Alors que l’image des super-héros est encore en train de se dégrader, Winston Deavor, un admirateur de longue date, décide de les faire revenir sur le devant de la scène, grâce à la famille Indestructible, et plus précisément, de la mère, Elastigirl. Pendant qu’elle lutte contre le mal, voilà M. Indestructible contraint de jouer le père au foyer, de chercher à conserver une unité familiale qui part en morceaux, et de faire face aux pouvoirs incontrôlables que se découvre Jack-Jack...
On ne cessera jamais de le dire, les studios Pixar ont une caractéristique franchement étonnante et peut-être même unique en son genre : ils sont incapables de créer un mauvais film. Même quand ils font une suite, celle-ci se montre au moins digne, sinon meilleure que l’original (la saga Toy Story en est une preuve éclatante). Avec Les Indestructibles 2, Brad Bird revient donc à la fois au scénario et à la réalisation, et s’il se trouve dans le premier cas de figure mentionné ci-dessus, ne dépassant certainement pas le premier volet, il prouve en tous cas qu’il n’a rien perdu de son savoir-faire. Si ses deux films ont 14 ans d’écart, leur parenté est telle qu’on jurerait que le temps s’est figé durant ce long laps de temps.

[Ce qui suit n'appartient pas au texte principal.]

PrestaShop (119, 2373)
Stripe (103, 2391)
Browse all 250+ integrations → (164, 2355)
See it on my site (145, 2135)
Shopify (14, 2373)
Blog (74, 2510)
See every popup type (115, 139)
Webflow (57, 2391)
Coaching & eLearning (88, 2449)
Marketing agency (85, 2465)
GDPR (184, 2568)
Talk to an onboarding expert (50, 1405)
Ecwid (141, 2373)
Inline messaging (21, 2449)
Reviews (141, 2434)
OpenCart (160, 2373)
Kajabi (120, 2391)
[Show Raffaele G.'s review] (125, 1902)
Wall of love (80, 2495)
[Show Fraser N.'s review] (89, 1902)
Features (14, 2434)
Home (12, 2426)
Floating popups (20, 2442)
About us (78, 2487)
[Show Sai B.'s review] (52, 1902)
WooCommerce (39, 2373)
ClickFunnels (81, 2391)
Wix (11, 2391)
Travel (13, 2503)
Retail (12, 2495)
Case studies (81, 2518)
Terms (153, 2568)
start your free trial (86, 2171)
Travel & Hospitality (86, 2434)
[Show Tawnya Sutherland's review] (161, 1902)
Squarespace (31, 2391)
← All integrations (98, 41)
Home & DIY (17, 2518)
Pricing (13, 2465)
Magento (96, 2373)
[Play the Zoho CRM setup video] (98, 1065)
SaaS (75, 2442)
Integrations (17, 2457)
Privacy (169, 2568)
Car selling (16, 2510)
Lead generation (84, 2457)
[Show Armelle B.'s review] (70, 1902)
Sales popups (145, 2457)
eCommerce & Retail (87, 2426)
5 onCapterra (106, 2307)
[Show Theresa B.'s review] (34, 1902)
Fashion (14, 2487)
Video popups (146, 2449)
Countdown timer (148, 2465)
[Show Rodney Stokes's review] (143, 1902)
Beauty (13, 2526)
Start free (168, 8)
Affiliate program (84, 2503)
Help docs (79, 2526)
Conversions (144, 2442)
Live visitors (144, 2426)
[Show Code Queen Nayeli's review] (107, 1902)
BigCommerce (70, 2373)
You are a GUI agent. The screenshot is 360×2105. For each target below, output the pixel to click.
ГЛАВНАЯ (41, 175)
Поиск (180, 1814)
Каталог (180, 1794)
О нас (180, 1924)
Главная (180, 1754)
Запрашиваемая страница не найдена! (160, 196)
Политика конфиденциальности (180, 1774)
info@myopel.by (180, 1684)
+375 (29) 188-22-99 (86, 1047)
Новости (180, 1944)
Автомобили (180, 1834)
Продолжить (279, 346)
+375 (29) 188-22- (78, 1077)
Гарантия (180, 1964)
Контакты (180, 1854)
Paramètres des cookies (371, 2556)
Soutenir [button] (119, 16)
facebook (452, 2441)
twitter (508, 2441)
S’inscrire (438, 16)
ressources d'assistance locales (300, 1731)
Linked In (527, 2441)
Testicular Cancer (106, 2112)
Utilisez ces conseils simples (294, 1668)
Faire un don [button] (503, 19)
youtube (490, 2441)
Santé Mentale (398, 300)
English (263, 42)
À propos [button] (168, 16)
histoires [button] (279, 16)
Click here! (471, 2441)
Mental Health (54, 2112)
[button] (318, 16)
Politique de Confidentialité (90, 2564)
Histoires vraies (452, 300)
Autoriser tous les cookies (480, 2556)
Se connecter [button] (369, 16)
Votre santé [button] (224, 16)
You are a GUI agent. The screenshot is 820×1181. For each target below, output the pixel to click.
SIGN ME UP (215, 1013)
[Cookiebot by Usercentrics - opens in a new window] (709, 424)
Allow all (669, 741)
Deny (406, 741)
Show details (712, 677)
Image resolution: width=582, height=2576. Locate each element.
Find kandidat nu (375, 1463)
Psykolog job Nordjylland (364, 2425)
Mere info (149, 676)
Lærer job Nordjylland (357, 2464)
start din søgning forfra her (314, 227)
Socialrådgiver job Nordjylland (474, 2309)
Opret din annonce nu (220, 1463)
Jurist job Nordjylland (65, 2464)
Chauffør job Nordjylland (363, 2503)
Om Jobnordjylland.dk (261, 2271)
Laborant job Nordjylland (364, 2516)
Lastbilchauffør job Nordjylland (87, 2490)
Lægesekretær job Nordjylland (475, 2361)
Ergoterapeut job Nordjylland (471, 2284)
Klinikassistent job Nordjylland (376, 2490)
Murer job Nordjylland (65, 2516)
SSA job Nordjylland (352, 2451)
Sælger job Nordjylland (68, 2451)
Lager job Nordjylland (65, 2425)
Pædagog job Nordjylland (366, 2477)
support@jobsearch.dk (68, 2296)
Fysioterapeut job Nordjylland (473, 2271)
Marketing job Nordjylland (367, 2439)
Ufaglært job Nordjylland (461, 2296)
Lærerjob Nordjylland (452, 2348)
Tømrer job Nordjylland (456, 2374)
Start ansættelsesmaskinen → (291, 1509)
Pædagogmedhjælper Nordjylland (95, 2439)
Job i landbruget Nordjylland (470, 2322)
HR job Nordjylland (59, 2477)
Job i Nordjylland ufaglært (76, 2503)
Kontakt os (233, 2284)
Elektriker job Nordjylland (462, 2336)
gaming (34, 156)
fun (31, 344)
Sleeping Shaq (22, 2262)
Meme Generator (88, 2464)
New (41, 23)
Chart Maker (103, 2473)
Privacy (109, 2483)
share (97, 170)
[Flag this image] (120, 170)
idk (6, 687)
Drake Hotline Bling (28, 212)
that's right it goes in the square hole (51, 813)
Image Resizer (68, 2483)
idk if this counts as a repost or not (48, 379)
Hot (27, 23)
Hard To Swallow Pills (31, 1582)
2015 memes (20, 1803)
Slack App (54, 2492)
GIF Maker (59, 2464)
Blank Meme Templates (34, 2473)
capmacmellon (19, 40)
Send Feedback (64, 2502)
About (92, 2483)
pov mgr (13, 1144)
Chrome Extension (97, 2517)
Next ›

Faisant le choix (le seul judicieux) de reprendre son scénario exactement là où il l’avait laissé dans le premier volet, Bird replonge avec un plaisir visible dans ce délire nostalgique, parfait hommage aux feuilletons télévisés des années 1960. On retrouve donc tout ce qui faisait l’essence du premier film : scènes d’actions échevelées d’un dynamisme à faire passer Tom Cruise pour un vieillard en déambulateur, des personnages et des dialogues savoureusement écrits, un rythme incessant au son de la bonne vieille BO de l’ami Michael Giacchino… L’identité est rigoureusement la même, et c’est avec le même plaisir que Bird que l’on s’immerge à nouveau dans cette atmosphère si géniale et intemporelle qui caractérisait Les Indestructibles premier du nom.
Il faut toutefois reconnaître qu’un petit quelque chose a changé, et malgré des graphismes de bien meilleure qualité qui conservent le côté rétro du premier tout en accentuant le réalisme des textures et des décors, il manque de quoi égaler le modèle. On pourra l’attribuer à toute une série de facteurs qui, sans être majeurs, empêchent cette suite de prétendre au chef-d’œuvre.
Du côté de l’humour, notamment, on le voit parfois se faire remplacer par l’hystérie d’un Coco, par exemple, qui fait sourire mais ne va rarement plus loin. On pourra également regretter une flopée de personnages secondaires peu ou pas étoffés, qui peinent à marquer véritablement l’esprit, contrairement à la plupart de ceux du premier film.
Cela n’empêche en rien le message familial de se diffuser encore une fois, et même s’il se fera légèrement moins discret, il touche encore une fois jute dans sa présentation d’une famille déchirée par le renversement de ses valeurs, la mère allant travailler, laissant le père s’occuper des enfants à la maison. Un arc narratif malin, qui permet à Bird de nous offrir parmi les meilleures scènes du film, tant la dichotomie entre le père au foyer et les attentes des enfants révèlent en Bird un observateur étonnant de la société, tout en réussissant à valoriser chacun des membres de la famille Parr, les deux grandes stars du film étant Elastigirl et Jack-Jack, ce dernier récupérant sans conteste toutes les meilleures scènes du film.
S’amusant de la jalousie de Bob Parr envers sa femme plus que la condamnant, le scénario n’oublie pas, au passage, d’épingler joyeusement le féminisme ambiant de la société contemporaine en montrant avec pertinence et sans jamais appuyer le trait combien ce féminisme de façade n’est en réalité qu’un instrument marketing pour mieux capter l’attention du public…
C’est d’ailleurs toute la société de consommation qui est visée, dans quelques dialogues intelligents qui ne peuvent guère que viser l’industrie du cinéma, faisant du public une entité sans âme et sans discernement, littéralement hypnotisé par son écran préférant la médiocrité bien vendue à la recherche ardente de la qualité. Difficile de ne pas voir là un petit tacle de Pixar à ses concurrents…
Ainsi, même sans réussir à se faire l’égal de son initiateur, Les Indestructibles 2 n’en a pas moins son mot à dire, et malgré la perte de l’effet de surprise qui rendait le premier volet si exceptionnel, il contient bien son lot de scènes cultes, de rire et de sourires qui rappellent que, même en se reposant sur ses acquis, Pixar n’a rien perdu de sa superbe.